- _Working data_
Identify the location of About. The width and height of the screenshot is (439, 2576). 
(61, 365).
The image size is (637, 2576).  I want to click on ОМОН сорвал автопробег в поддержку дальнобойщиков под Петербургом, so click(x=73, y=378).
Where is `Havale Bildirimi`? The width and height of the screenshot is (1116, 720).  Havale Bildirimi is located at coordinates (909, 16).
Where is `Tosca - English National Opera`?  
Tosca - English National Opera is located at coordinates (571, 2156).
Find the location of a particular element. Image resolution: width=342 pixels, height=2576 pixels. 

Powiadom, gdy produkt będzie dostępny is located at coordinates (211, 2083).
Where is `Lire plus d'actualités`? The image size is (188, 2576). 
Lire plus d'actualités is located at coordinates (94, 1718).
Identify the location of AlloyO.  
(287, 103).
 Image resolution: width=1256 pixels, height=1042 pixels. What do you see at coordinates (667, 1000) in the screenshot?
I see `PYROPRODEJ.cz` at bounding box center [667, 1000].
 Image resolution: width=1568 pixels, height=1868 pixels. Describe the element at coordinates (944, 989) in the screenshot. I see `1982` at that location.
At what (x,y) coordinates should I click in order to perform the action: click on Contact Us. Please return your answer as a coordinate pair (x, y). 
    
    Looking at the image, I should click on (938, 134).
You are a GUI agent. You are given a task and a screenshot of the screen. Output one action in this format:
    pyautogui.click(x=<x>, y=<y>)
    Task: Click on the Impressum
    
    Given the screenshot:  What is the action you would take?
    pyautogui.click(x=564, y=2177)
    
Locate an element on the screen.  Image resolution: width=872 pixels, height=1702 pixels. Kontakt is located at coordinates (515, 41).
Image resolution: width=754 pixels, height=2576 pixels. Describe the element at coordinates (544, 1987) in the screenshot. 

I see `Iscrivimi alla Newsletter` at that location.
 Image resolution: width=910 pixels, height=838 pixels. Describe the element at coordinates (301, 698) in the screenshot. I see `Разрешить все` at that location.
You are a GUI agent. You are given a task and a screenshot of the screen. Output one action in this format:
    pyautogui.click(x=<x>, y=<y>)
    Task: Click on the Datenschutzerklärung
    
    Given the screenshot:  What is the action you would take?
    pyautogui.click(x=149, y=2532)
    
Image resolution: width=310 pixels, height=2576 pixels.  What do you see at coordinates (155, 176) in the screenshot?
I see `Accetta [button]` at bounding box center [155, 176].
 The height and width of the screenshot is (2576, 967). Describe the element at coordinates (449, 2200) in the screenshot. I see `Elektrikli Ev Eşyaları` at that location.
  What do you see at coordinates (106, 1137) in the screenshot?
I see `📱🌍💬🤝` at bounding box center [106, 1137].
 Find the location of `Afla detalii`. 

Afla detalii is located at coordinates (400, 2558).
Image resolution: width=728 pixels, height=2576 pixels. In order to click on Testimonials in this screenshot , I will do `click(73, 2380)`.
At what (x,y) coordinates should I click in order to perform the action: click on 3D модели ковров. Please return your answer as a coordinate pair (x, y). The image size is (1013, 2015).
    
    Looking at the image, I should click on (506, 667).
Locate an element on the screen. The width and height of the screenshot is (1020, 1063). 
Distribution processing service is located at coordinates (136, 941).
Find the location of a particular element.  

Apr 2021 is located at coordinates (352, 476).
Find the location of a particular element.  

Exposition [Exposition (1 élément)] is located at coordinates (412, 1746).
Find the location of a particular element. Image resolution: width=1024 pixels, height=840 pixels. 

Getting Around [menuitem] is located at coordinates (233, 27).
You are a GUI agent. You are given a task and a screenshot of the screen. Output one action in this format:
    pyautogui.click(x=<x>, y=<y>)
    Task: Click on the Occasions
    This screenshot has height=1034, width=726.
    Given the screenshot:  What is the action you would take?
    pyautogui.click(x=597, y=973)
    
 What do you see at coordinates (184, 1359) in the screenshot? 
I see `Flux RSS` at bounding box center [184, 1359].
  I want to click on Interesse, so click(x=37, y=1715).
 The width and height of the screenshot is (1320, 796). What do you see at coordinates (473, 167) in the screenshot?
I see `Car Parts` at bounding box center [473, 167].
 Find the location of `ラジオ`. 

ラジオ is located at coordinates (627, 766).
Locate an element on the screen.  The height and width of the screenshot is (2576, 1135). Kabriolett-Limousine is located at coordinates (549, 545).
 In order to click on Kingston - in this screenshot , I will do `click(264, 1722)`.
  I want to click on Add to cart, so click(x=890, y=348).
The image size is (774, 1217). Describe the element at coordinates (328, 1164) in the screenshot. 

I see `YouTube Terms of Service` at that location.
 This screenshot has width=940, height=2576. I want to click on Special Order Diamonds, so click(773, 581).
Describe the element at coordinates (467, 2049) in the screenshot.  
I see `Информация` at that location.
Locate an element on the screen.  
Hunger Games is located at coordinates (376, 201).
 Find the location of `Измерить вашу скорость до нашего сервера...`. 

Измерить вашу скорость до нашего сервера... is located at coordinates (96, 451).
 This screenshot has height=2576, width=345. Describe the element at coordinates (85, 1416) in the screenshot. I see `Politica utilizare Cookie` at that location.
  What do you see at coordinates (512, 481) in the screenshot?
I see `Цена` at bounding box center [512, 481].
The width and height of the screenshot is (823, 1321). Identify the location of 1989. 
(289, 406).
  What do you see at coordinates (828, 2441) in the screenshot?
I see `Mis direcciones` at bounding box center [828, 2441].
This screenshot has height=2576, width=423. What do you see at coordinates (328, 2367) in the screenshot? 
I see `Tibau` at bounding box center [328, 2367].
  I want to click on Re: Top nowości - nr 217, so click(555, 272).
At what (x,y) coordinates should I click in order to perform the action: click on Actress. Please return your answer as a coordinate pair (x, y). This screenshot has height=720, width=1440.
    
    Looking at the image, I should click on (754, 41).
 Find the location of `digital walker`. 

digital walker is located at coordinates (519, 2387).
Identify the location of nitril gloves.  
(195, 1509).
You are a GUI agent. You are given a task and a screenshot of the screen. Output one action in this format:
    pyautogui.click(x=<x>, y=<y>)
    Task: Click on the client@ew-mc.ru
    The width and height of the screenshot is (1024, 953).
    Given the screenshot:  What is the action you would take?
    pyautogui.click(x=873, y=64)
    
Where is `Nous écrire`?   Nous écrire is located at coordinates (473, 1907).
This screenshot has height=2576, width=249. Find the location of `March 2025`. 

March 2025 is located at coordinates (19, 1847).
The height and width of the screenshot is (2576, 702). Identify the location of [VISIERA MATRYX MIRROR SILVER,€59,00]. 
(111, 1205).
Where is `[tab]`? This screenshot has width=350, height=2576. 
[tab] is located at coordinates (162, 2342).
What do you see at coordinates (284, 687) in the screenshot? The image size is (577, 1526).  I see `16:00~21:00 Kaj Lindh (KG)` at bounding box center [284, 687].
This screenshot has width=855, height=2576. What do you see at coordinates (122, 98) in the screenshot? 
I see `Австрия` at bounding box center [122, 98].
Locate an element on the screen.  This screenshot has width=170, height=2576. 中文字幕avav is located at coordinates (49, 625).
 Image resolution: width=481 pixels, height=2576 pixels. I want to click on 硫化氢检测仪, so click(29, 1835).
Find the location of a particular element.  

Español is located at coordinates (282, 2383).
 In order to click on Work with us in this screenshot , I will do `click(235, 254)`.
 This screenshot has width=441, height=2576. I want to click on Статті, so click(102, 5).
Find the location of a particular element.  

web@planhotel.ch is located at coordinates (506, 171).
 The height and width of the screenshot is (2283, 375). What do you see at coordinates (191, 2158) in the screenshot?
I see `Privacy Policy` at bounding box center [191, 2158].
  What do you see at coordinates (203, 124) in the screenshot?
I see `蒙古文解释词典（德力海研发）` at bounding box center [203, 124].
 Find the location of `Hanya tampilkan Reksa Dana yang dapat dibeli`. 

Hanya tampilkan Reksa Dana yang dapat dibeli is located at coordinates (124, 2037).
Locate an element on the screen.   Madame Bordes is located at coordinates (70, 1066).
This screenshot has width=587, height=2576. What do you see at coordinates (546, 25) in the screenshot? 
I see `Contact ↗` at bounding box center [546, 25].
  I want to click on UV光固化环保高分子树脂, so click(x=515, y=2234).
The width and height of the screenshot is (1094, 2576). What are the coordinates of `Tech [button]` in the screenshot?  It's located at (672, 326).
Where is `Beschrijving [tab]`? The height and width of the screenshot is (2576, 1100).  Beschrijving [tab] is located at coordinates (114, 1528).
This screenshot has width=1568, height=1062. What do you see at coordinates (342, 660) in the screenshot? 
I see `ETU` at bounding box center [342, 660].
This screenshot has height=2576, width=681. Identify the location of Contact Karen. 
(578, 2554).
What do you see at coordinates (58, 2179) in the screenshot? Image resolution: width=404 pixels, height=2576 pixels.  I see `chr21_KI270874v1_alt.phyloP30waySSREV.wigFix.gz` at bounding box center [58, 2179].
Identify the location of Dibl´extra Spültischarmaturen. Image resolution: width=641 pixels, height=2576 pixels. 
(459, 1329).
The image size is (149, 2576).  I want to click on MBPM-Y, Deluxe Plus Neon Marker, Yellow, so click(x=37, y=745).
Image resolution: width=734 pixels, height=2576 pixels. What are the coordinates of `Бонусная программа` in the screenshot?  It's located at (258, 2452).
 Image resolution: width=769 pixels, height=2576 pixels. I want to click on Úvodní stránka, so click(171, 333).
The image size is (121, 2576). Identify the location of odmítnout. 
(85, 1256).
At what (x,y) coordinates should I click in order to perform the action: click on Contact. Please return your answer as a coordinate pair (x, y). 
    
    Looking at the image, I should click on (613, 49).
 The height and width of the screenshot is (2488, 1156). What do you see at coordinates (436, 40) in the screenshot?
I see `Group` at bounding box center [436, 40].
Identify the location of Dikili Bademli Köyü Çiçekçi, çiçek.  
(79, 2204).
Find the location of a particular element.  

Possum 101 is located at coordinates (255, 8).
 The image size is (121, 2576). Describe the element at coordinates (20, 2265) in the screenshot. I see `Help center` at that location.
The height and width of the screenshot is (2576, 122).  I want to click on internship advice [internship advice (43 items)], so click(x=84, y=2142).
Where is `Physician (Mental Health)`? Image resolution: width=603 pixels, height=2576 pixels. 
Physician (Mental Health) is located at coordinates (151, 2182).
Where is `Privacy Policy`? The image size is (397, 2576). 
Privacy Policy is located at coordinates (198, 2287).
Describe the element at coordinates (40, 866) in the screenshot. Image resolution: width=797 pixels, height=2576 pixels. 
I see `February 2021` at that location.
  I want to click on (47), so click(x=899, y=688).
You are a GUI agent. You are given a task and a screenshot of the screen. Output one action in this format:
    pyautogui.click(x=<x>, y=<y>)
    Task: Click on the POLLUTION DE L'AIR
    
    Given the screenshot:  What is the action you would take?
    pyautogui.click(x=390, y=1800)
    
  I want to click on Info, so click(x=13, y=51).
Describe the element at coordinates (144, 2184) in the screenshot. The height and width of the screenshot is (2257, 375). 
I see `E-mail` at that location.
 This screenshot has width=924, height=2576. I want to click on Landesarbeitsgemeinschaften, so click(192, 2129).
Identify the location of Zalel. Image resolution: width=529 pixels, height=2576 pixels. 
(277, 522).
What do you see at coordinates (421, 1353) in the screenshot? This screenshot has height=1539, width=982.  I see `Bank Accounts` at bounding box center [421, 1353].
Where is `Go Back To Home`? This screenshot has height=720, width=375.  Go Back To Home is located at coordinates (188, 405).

- _Request_
Reproduce the entries starting at the line that contains "Describe the element at coordinates (40, 866)" and ending at the last entry, swapping "Zalel" for "Sitemap" and leaving everything else unchanged.

- _Solution_
Describe the element at coordinates (40, 866) in the screenshot. Image resolution: width=797 pixels, height=2576 pixels. 
I see `February 2021` at that location.
  I want to click on (47), so click(x=899, y=688).
You are a GUI agent. You are given a task and a screenshot of the screen. Output one action in this format:
    pyautogui.click(x=<x>, y=<y>)
    Task: Click on the POLLUTION DE L'AIR
    
    Given the screenshot:  What is the action you would take?
    pyautogui.click(x=390, y=1800)
    
  I want to click on Info, so click(x=13, y=51).
Describe the element at coordinates (144, 2184) in the screenshot. The height and width of the screenshot is (2257, 375). 
I see `E-mail` at that location.
 This screenshot has width=924, height=2576. I want to click on Landesarbeitsgemeinschaften, so click(192, 2129).
Identify the location of Sitemap. Image resolution: width=529 pixels, height=2576 pixels. 
(277, 522).
What do you see at coordinates (421, 1353) in the screenshot? This screenshot has height=1539, width=982.  I see `Bank Accounts` at bounding box center [421, 1353].
Where is `Go Back To Home`? This screenshot has height=720, width=375.  Go Back To Home is located at coordinates (188, 405).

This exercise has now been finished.